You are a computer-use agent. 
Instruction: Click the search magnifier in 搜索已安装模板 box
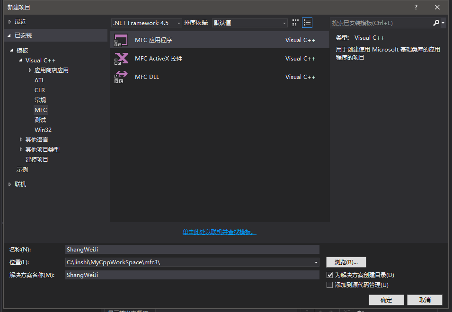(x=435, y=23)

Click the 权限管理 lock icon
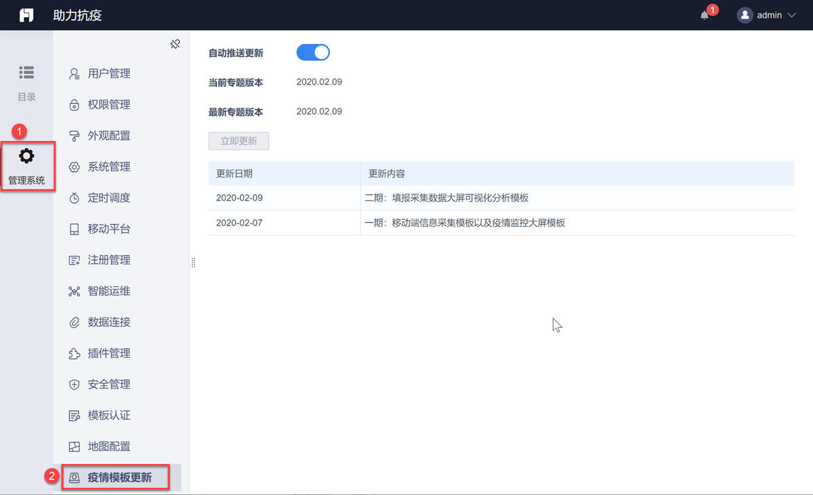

■ ■ ■

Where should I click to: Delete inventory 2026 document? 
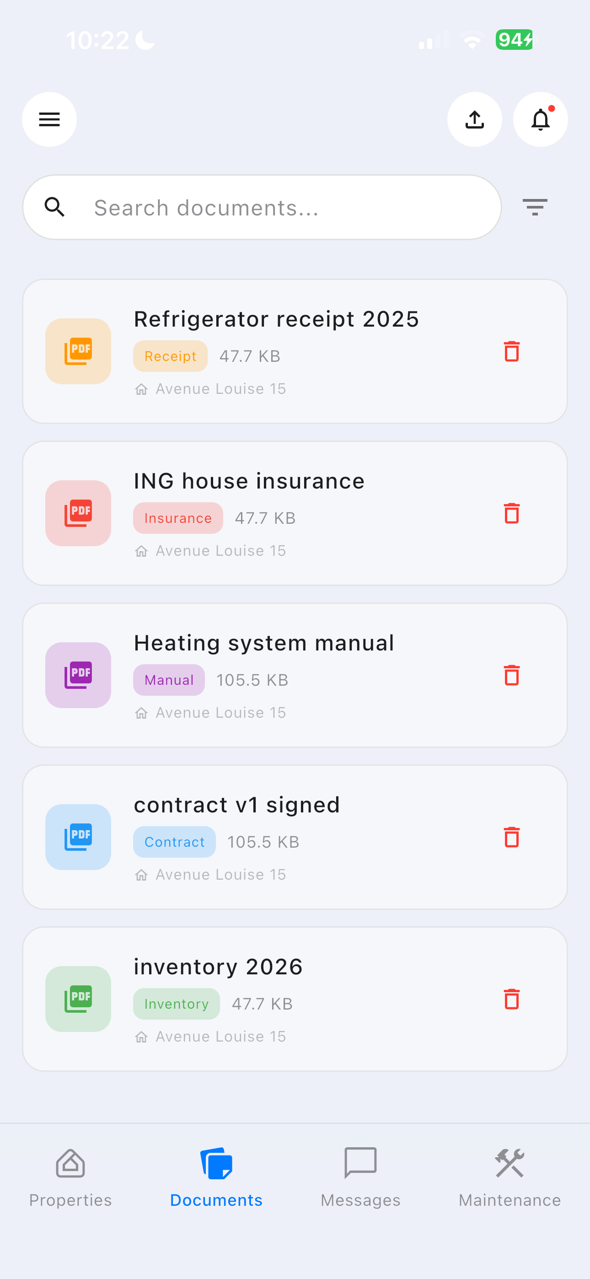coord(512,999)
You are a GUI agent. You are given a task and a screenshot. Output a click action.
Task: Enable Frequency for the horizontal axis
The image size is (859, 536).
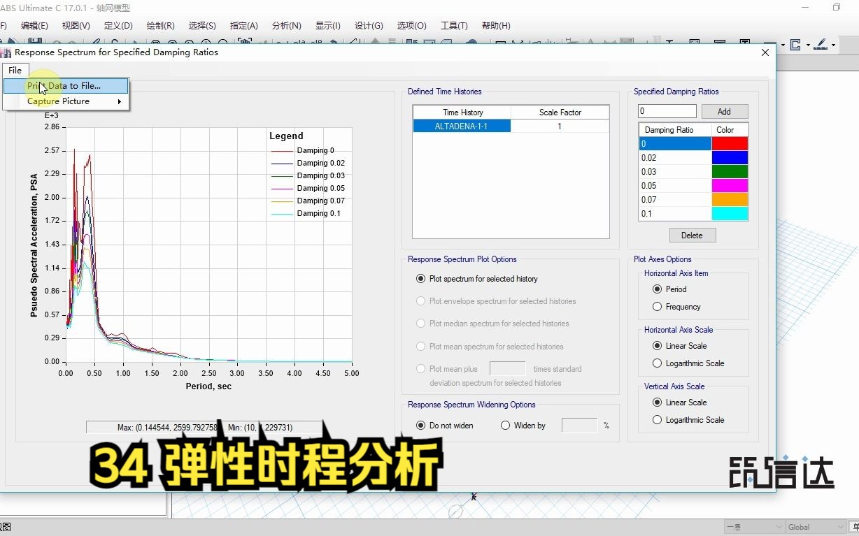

■ ■ ■

- YOUR ASSIGNMENT
Return the stretch of data that begins with the line showing "Where should I" and goes on through the line showing "The image size is (859, 536).", exactly, with pictures removed.

- SOLUTION TO THE EXERCISE
Where should I click to: Delete inventory 2026 document? 
coord(512,999)
You are a GUI agent. You are given a task and a screenshot. Output a click action.
Task: Enable Frequency for the horizontal axis
The image size is (859, 536).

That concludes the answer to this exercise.